Andachten

Andacht

Andacht 26.12.2020

26. Dezember 2020 | Christian Lutsch

Andacht 26.12.2020

Bildnachweis: boing / photocase.de

Niemand hat Gott je gesehen; der Eingeborene, der Gott ist und in des Vaters Schoß ist, der hat es verkündigt.

„Warum gibt es so viele verschiedene Religionen? Und warum so viele Kirchen?“, werde ich gefragt. Eine gute Frage. Wenn ich in den biblischen Bericht schaue, gibt es dafür schon ganz am Anfang eine klare Antwort: Die Schlange – Satan – war’s! Sie ist listig, das heißt, ihr Spezialgebiet ist unser Denken. Sie redete den ersten Menschen ein, Gott sei jemand, der nur verbiete, der falsche Versprechungen mache und sie anlüge; der nur an sich denke und überhaupt so seltsam sei, dass man ihn eh nicht verstehen könne. (vgl. 1 Mo 3,1–5) Damit beginnt der Sündenfall – mit einem anderen, einem zweiten Denken über Gott. Gerüchteküche. Das hat sich verbreitet.
Die Bibel berichtet davon, wie Gott darauf reagiert. Er tut Wunder – und wird für unnahbar gehalten. Er schickt Propheten – und wird für einen Paragraphenreiter gehalten. Er setzt Opfer ein – und wird für blutrünstig gehalten. Er erwählt das Volk Israel – und wird für willkürlich gehalten. Er beginnt von vorne, als er keinen anderen Weg mehr sieht – und wird als Tyrann verschrien …
Menschen aller Zeiten verstanden Gott ganz unterschiedlich.
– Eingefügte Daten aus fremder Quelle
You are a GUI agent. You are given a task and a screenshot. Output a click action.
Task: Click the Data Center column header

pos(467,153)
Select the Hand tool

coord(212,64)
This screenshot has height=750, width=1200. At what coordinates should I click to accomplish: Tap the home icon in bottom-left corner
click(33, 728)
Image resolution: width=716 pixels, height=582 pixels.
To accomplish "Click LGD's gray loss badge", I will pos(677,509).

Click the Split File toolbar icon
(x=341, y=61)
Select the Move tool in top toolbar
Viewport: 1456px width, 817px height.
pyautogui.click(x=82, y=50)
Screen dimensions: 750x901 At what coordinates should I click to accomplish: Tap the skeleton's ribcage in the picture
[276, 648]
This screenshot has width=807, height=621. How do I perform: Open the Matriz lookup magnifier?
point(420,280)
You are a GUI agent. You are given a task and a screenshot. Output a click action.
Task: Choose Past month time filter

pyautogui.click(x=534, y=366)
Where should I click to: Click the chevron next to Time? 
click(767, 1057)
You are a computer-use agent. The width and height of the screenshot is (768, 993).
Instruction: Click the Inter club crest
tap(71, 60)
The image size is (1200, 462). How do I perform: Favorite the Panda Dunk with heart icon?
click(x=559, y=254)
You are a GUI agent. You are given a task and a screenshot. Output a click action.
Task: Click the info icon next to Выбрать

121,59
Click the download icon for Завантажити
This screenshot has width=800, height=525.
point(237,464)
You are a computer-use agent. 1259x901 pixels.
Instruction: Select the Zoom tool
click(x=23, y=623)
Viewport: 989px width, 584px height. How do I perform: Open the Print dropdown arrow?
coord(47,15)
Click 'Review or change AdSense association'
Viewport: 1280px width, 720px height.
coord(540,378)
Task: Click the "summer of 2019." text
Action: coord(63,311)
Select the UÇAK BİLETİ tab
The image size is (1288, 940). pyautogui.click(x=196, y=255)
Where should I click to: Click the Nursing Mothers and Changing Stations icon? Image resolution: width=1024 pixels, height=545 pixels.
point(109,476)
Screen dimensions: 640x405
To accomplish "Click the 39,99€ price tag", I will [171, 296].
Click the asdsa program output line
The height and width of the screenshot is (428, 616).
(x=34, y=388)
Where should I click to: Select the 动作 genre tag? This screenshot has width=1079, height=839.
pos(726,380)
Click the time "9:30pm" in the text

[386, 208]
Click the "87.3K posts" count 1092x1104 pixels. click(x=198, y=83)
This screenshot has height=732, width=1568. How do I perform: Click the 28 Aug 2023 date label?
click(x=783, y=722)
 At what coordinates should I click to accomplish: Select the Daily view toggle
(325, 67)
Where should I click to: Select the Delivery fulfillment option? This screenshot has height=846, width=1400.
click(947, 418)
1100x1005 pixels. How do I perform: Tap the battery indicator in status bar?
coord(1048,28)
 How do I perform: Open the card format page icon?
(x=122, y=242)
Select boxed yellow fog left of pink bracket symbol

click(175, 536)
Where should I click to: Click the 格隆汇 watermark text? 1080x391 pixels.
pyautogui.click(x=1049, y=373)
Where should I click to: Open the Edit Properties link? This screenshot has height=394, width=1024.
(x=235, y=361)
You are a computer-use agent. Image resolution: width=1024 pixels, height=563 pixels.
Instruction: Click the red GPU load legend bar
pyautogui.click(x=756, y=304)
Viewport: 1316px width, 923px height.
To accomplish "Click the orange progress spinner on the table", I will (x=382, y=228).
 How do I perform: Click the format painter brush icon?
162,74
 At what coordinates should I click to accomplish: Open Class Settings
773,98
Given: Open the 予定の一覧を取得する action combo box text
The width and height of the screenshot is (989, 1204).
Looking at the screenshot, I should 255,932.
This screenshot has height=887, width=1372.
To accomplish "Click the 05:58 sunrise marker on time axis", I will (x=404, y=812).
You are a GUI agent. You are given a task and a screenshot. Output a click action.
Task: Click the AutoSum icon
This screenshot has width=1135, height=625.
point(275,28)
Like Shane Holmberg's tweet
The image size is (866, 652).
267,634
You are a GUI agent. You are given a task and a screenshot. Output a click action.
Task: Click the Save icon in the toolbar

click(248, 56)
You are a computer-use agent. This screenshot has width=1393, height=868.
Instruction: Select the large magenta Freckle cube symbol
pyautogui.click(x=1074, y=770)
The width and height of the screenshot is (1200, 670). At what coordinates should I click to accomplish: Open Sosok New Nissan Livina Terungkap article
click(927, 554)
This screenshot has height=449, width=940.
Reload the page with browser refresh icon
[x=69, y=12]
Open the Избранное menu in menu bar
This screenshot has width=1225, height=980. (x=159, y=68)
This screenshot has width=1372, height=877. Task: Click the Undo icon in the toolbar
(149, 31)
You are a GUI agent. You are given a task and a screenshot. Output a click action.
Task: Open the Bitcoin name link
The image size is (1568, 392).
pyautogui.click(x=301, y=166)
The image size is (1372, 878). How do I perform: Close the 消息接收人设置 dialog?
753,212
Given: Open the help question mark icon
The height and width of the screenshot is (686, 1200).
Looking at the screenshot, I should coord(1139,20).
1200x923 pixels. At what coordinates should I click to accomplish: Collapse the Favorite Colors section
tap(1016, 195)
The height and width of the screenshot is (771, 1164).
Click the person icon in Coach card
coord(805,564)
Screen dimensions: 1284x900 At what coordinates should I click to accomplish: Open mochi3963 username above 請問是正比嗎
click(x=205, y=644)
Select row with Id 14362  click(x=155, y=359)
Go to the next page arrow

Deshalb gibt es so viele Religionen und verschiedene Kirchen.
Was konnte Gott noch tun, um uns zu zeigen, wie er ist? Ihm blieb nur noch eine Möglichkeit: Er musste uns begegnen. Von Angesicht zu Angesicht. Von Mensch zu Mensch. Und so wurde er Mensch – in Jesus Christus. Wirklich. Nahbar. Greifbar. Sogar angreifbar. Hätte er uns noch näher kommen können?
Über Meinungen lässt sich streiten. Über Ideen und Theorien lässt sich philosophieren. Über Wunder lässt sich spekulieren. „Über Gott kann man stundenlang diskutieren. Der eine stellt sich Gott so vor und der andere anders. Aber Jesus ist kein Diskussionsgegenstand.“ (Wilhelm Busch: Jesus, unser Schicksal, S. 9)
Es gibt keine wirklichen und unwirklichen Menschen. Ein Mensch ist unbestreitbar. Christus ist unbestreitbar. Und mit ihm wurde auch Gott unbestreitbar. Gott und die Welt sind in Christus für immer vereint. Das ist alles, was ich glauben muss. Das ist Weihnachten!